What needs to be done: Can you reproduce the following rows line for line, without any changes?

Word and element locating data
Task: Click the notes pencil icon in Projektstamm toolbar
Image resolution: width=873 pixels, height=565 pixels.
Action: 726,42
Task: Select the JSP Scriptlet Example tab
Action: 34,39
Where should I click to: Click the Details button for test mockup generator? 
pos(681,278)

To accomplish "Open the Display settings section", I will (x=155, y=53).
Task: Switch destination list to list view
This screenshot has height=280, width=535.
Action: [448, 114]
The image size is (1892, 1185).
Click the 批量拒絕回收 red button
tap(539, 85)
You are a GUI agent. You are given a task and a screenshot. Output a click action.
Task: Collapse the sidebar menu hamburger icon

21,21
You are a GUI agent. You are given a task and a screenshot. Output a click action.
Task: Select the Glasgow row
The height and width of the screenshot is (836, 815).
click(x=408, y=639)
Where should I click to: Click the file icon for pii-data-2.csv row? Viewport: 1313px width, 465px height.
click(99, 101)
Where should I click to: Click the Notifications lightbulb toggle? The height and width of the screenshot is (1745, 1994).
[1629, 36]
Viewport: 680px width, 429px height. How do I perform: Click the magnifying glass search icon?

Result for this exercise:
Task: Click the notes pencil icon in Projektstamm toolbar
Image resolution: width=873 pixels, height=565 pixels.
Action: 726,42
Task: Select the JSP Scriptlet Example tab
Action: 34,39
Where should I click to: Click the Details button for test mockup generator? 
pos(681,278)

To accomplish "Open the Display settings section", I will (x=155, y=53).
Task: Switch destination list to list view
This screenshot has height=280, width=535.
Action: [448, 114]
The image size is (1892, 1185).
Click the 批量拒絕回收 red button
tap(539, 85)
You are a GUI agent. You are given a task and a screenshot. Output a click action.
Task: Collapse the sidebar menu hamburger icon

21,21
You are a GUI agent. You are given a task and a screenshot. Output a click action.
Task: Select the Glasgow row
The height and width of the screenshot is (836, 815).
click(x=408, y=639)
Where should I click to: Click the file icon for pii-data-2.csv row? Viewport: 1313px width, 465px height.
click(99, 101)
Where should I click to: Click the Notifications lightbulb toggle? The height and width of the screenshot is (1745, 1994).
[1629, 36]
Viewport: 680px width, 429px height. How do I perform: Click the magnifying glass search icon?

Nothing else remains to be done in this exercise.